Heryanto Gani, SE., MH, Ketua Harian DPP Satria Borneo Raya (SABER) Indonesia. (foto:ist). |
Dia mendorong agar perusahaan tersebut berusaha di atas tanah milik masyarakat setempat, menggunakan tenaga kerja dari Kabupaten Sekadau, dan menghindari datangnya tenaga kerja dari luar untuk mengurangi kesenjangan sosial.
Heryanto Gani, SE., MH, juga menyuarakan kekhawatirannya terkait dampak kerugian yang dialami masyarakat, seperti tidak mendapatkan Corporate Social Responsibility (CSR) yang seharusnya menjadi hak mereka untuk membangun fasilitas umum. Dia menduga ada beberapa perusahaan bekerja di luar izin lokasi dan HGU tanpa tindakan hukum, menyebabkan kerugian negara dan dugaan tindak pidana korupsi.

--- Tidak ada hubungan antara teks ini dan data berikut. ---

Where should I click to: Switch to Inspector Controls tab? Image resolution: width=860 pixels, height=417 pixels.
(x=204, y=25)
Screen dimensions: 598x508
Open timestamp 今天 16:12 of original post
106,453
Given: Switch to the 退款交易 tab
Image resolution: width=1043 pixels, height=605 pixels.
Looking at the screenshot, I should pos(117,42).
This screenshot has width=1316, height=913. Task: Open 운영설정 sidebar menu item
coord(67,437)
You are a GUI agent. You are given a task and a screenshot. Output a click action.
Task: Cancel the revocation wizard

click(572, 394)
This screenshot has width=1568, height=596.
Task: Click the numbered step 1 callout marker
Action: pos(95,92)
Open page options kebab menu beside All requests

"Masyarakat sangat bingung dengan permohonan revisi melalui Kesesuaian
Kegiatan Pemanfaatan Ruang (KKPR), yang didasarkan pada UU Cipta Kerja Nomor 11 Tahun 2020. Yang menyoroti kurangnya dasar hukum mengenai revisi izin lokasi IUP dalam aturan terkait, khususnya dalam peraturan pemerintah nomor 21 tahun 2021," Kata Heryanto Gani kepada Media ini. (Selasa 9/1/2024).
Heryanto Gani juga menyampaikan kebingungannya terkait penguasaan lahan yang sedang dalam sengketa, pembelian lahan dari luar Kalimantan Barat, dan tindakan pemetaan diam-diam.
Dia menekankan bahwa penerbitan izin berusaha tanpa mempertimbangkan masalah penguasaan lahan sepihak dapat dianggap tidak adil, dan menanyakan dasar hukum revisi melalui KKPR kesesuaian kegiatan pemanfaatan ruang.
Dia mencatat bahwa izin KKPR tidak secara tegas membahas status lahan khusus untuk perkebunan, hanya fokus pada tanah untuk berusaha tanpa menjelaskan jenis usaha, terutama bangunan pabrik.
"Kita mempertanyakan mengapa Badan Pertanahan Nasional (BPN) terkesan diam di tengah data masif mengenai penguasaan lahan yang tidak sesuai izin, " tanya Heryanto Gani.
Ia juga menyampaikan kekhawatiran terkait konflik sengketa pertanahan dan penyalahgunaan dokumen kadaluarsa. Dia menekankan bahwa menangani sengketa konflik pertanahan bukanlah pekerjaan yang mudah. Permasalahan ini seperti benang panjang yang kusut, sulit ditelusuri dari mana dimulainya dan di mana berakhirnya.
"Penyebab dan akibatnya tercampur menjadi satu, dengan setiap pihak merasa benar dan Lebih rumit lagi, kepentingan pribadi oleh pihak yang memiliki kewenangan dalam penanganan sengketa dapat merubah fakta kebenaran," ungkapnya.
Ia mengungkapkan Kasus yang semula sederhana dapat berlarut-larut tanpa penyelesaian yang adil, seperti yang dialami oleh rumah tinggal masyarakat di beberapa desa di Kabupaten Sekadau yang masuk HGU dan berjuang tanpa kepastian hukum.
"Melalui media ini, kami berharap agar Bapak Presiden dan semua pemangku kepentingan di Negara ini mendengar dan membaca. Jika perjuangan untuk keadilan tidak direspons, kami mengajak masyarakat untuk tidak takut membela hak-hak mereka, agar anak cucu kita tidak menjadi tamu di tanah kelahiran dan leluhur mereka di Bumi Lawang Kuwari," tutupnya. (nv).